• [TO BE DONE] Give everything in the data from the line containing "You are a computer-use" down to the line containing "pyautogui.click(x=840, y=974)", including both of those lines, as a numbered list with blank lines left out.

• [THE DATA]
---

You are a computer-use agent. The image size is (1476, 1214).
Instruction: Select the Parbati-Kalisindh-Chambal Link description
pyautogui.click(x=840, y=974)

---

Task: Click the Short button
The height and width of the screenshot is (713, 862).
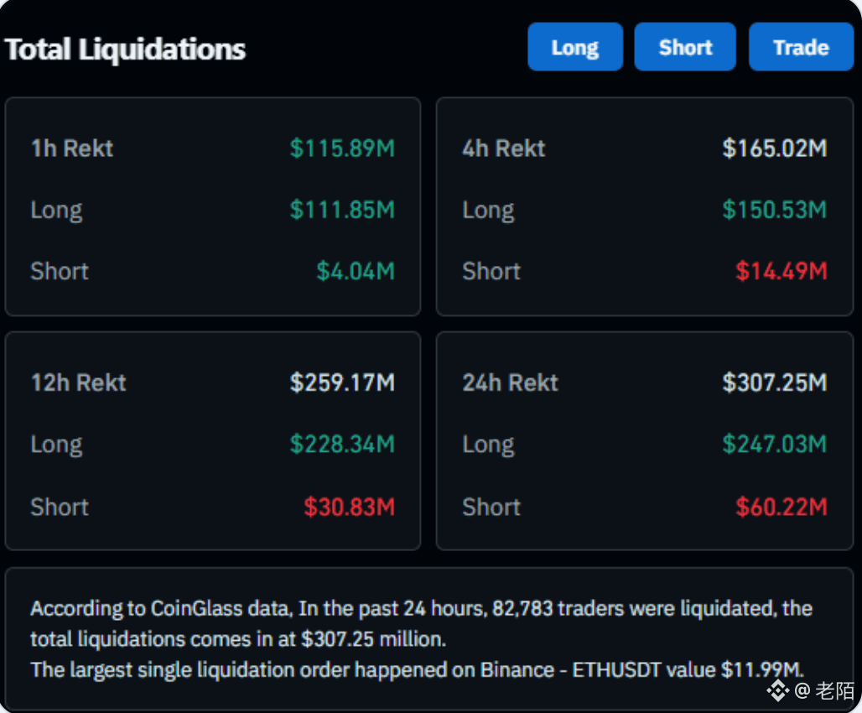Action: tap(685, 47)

---

• [EXPECTED ANSWER]
1. You are a computer-use agent. The image size is (1476, 1214).
2. Instruction: Select the Parbati-Kalisindh-Chambal Link description
3. pyautogui.click(x=840, y=974)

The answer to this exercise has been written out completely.